The deployment mechanism of geo-engineering is too sophisticated for civilian institutions to effectively handle it. Hence, there will be a need for the involvement of the military, usually the most organised and best equipped of national institutions. Thus, geo-engineering might trigger a race for military expansion and be exploited for military purposes.

Large military establishments in the duty of implementing geo-engineering may be targets of militant or military attacks. Competition among countries over geo-engineering will likely militarise outer space. Mistrust and suspicion among governments will rise as countries can deploy geo-engineering for narrow benefits to the detriment of other nations. Therefore, the suspicion and blame-game can give rise to “weather war”.

It is important to note that once started, there is no going back on geo-engineering; it must be continued for an extended period of time, perhaps even indefinitely. If the process is stopped abruptly, we may experience termination shock that will negate whatever success of geo-engineering achieved and the global temperature will rise again dramatically. While dealing with climate change, mitigation strategies should be the main priority. Geo-engineering should be considered only as a last resort.

Right now, obscurity clouds geo-engineering. There is no accepted body to monitor the issue. A wider debate on every aspect of geo-engineering technology at the international level is needed, as are rules and regulations to govern this application. An international body to oversee and regulate the mechanism is a must, perhaps under the aegis of the United Nations.

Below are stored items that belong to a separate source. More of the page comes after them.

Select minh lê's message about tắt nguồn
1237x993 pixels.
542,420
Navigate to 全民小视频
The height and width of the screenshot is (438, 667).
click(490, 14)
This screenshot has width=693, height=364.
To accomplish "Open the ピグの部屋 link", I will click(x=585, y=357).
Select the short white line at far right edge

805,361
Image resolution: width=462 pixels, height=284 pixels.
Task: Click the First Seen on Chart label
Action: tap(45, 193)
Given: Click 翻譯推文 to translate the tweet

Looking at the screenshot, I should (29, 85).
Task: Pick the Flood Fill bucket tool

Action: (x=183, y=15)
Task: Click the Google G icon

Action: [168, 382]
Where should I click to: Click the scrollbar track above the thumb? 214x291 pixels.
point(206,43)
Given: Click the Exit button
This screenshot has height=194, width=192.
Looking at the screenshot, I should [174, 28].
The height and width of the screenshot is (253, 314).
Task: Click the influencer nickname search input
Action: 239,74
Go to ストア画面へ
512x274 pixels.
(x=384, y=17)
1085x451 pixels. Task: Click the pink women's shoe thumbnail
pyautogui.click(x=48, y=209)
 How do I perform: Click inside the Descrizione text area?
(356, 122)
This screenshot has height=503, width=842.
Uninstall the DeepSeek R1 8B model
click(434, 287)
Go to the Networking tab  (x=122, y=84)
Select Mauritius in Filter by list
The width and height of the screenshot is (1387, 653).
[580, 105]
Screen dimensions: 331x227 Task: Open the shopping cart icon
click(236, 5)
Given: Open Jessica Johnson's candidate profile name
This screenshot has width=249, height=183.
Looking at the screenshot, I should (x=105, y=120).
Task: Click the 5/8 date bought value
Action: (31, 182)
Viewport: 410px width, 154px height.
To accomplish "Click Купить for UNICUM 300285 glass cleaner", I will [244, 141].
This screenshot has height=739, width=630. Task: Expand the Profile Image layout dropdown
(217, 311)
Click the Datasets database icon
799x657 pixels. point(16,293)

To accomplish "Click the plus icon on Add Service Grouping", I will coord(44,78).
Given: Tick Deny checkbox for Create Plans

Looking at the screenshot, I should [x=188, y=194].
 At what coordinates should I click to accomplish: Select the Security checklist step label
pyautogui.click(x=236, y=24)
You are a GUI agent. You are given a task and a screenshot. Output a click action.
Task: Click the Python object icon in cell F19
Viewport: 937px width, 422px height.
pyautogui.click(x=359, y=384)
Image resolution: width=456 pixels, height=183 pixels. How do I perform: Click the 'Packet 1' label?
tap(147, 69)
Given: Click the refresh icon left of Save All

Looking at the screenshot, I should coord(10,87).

There should also be a verification regime to accurately monitor the post-deployment impacts. There is a high possibility that things may not go on as planned. So, contingency planning should be done beforehand at the global level.

In the final analysis, there should be a global moratorium on large-scale geo-engineering intervention in the world’s climate until everything is in place: rules and regulations to be formulated must be accepted at the global level while sufficient research and pilot experiments must be carried out. A global research pool must also be formed. Recent findings regarding geo-engineering must be transparent and open.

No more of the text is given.